Presentation Authors: Mahmoud Mima*, Whitney R Halgrimson, Chicago, IL, Stephen J Freedland, Los Angeles, CA, Gerald L Andriole, St. Louis, MO, Samuel J Ohlander, Daniel M Moreira, Chicago, IL
Introduction: Impaired sexual function is observed with chronic and persistent alcohol consumption. We sought to assess the association between quantitative alcohol consumption per week and baseline sexual function among men in the Reduction by Dutasteride in Prostate Cancer Events (REDUCE) study.
Methods: We analyzed data of 6,754 men aged 50 to 75 years in the REDUCE study. Men were divided into four groups based on self-reported weekly alcohol consumption. Sexual function variables analyzed were: serum total testosterone and self-reported questionnaires including sexual activity, erectile dysfunction, libido, and Problem Assessment Scale of Sexual Function Index (PAS-SFI). Baseline demographics and comorbidities were compared using chi-square test and analysis of variance. Differences in sexual function between groups were assessed by univariate and multivariate analyses.

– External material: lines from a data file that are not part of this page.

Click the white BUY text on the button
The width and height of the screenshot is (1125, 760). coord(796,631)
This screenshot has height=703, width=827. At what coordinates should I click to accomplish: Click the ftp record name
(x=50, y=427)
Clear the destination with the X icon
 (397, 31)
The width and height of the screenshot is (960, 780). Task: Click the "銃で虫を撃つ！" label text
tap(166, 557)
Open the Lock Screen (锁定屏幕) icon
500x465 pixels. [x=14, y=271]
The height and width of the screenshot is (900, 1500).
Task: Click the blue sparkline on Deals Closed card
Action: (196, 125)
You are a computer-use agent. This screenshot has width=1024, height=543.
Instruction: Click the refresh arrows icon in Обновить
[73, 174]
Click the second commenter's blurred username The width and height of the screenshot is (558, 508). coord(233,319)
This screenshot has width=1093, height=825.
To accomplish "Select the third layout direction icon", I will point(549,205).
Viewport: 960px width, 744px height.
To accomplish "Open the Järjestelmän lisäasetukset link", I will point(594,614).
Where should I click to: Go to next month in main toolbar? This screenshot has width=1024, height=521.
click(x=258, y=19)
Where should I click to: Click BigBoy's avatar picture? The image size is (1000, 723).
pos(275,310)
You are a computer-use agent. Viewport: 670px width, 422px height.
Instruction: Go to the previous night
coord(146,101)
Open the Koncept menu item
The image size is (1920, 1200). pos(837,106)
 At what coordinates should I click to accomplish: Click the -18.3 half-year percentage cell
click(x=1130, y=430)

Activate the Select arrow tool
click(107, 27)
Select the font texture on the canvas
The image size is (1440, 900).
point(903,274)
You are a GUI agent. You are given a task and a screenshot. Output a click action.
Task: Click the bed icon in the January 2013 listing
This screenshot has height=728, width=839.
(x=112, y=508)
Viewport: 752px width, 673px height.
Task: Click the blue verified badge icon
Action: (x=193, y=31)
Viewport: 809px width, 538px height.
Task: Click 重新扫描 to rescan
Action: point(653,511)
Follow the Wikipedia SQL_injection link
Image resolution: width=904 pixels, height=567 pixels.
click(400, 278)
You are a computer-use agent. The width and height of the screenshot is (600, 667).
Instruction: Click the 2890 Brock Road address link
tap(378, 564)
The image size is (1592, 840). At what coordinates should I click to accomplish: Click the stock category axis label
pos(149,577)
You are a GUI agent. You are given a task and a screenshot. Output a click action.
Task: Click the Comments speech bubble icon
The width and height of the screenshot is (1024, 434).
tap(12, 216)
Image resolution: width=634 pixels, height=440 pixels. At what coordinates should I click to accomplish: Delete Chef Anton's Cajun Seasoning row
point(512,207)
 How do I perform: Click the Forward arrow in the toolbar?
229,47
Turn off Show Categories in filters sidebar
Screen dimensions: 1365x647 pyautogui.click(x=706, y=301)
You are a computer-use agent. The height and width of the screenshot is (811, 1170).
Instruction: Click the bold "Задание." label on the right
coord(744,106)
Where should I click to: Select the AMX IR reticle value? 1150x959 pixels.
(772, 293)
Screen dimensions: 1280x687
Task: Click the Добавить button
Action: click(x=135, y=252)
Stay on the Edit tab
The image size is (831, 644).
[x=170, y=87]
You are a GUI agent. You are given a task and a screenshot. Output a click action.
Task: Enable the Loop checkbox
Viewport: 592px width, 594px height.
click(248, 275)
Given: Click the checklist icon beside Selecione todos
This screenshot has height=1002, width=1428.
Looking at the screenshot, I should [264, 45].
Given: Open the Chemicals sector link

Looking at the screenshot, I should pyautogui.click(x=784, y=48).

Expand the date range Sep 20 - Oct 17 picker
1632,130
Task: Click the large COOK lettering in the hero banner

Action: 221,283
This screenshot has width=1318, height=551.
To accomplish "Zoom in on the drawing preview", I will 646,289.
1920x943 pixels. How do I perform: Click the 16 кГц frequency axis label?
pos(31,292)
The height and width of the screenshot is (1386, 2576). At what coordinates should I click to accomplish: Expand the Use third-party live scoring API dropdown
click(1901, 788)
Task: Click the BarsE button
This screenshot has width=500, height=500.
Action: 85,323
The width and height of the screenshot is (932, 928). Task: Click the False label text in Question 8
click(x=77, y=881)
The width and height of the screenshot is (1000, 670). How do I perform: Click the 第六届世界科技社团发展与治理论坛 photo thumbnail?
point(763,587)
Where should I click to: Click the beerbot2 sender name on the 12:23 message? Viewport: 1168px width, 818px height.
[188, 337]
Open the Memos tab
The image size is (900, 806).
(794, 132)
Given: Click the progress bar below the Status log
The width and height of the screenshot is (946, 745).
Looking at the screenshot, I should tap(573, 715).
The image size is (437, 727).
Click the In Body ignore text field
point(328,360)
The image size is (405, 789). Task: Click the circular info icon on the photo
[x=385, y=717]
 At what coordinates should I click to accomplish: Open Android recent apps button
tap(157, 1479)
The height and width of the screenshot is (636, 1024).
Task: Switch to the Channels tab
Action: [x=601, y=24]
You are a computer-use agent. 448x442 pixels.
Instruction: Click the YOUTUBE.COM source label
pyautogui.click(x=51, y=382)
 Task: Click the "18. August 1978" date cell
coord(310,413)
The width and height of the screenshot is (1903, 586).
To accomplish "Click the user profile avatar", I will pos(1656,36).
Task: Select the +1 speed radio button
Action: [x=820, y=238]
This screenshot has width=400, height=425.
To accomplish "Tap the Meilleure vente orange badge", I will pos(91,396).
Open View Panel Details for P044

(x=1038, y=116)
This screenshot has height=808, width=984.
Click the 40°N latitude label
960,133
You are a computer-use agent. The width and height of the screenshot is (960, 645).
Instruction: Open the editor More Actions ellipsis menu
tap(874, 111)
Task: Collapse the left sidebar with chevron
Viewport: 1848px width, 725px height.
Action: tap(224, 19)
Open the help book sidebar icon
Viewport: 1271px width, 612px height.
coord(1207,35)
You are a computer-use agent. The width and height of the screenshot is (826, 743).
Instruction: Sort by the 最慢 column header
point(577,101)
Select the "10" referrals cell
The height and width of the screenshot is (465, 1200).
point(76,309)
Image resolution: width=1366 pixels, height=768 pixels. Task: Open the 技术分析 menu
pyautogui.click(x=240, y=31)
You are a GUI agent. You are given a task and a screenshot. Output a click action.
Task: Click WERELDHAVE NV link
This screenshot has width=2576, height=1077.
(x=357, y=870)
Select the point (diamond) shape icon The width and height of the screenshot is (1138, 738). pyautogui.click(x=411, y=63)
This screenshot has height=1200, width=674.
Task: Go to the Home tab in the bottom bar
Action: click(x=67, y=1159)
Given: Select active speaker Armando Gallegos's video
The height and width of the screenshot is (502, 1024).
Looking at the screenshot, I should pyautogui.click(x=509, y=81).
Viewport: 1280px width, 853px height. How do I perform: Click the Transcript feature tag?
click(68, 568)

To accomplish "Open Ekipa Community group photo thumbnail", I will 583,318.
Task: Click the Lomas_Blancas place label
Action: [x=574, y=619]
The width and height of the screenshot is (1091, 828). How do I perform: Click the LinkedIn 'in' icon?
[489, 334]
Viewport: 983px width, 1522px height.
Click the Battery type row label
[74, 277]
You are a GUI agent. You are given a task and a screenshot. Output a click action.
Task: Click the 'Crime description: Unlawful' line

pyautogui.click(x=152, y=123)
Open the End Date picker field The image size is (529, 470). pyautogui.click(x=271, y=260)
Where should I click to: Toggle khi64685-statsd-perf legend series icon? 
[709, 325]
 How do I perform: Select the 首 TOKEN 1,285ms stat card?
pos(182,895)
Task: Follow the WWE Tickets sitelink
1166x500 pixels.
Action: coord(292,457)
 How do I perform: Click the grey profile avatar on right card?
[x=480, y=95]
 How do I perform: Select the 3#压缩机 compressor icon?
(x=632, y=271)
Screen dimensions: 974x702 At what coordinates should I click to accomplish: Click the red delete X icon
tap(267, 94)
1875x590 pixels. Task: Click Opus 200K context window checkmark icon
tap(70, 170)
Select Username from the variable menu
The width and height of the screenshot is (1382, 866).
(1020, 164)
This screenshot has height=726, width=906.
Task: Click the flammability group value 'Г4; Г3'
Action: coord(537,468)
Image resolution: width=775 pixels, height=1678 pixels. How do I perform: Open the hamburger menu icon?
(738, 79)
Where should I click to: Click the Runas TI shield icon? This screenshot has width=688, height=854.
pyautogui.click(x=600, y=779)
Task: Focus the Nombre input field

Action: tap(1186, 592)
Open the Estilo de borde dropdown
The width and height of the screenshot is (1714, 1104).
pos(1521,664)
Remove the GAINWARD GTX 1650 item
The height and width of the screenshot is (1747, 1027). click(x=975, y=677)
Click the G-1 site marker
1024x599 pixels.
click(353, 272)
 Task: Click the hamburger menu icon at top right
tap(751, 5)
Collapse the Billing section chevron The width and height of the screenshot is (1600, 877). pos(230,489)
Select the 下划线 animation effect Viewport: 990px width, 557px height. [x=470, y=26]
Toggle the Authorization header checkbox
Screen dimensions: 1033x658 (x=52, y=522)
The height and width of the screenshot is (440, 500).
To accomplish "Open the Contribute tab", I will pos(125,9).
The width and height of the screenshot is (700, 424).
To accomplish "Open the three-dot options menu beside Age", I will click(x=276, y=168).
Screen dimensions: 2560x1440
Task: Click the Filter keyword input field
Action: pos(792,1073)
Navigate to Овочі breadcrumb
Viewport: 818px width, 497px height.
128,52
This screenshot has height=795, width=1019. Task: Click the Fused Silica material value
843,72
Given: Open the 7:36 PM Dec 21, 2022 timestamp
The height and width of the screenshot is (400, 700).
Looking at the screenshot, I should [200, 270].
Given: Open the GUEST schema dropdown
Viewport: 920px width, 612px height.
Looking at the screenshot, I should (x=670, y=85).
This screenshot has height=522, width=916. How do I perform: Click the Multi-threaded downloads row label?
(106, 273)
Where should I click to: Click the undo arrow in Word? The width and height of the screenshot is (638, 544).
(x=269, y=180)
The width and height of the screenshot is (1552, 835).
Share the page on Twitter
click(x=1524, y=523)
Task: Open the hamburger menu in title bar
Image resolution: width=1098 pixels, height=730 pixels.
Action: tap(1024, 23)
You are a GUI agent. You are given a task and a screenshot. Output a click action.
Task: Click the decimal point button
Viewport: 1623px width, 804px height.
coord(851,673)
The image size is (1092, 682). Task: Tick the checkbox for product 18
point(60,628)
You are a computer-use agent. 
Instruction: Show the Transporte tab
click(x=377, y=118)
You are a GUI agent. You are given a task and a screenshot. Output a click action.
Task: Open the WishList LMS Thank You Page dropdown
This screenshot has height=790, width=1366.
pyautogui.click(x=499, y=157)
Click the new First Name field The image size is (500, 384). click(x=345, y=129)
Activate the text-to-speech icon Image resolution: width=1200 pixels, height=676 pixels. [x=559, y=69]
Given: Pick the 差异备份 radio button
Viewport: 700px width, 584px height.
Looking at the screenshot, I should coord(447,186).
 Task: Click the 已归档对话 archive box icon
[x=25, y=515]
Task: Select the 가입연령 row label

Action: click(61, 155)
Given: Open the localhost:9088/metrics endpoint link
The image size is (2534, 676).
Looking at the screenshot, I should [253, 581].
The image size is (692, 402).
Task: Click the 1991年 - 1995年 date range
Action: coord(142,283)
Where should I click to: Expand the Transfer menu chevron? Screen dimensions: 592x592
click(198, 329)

Results: A total of 1,787 (26.5%) had 0 drink/week, 2,516 (37.2%) consumed 1-5 drinks/week, 1,204 (17.8%) consumed 6-10 drinks/week, and 1,247 (18.5%) consumed more than 10 drinks/week. Age and body mass index were similar between cohorts while race and the prevalence of diabetes, coronary artery disease, hypertension, and dyslipidemia varied significantly across groups (all P < 0.05). Although uni- and multivariate regression analyses revealed a negative correlation between alcohol consumption and total testosterone level (P < 0.01), alcohol consumption was associated with improved sexual function measured by PAS-SFI questionnaire (P < 0.05). Alcohol intake was not, however, associated with sexual activity, erectile dysfunction, or decreased libido when assessed separately in either uni- or multivariable analyses.
Conclusions: Among men in the REDUCE study, alcohol consumption was associated with lower total testosterone level but improved overall sexual function, while no correlation was found when each sexual function component was assessed separately. Further studies to explore these relationships would be valuable to clinicians and their patients, especially those with hypogonadism.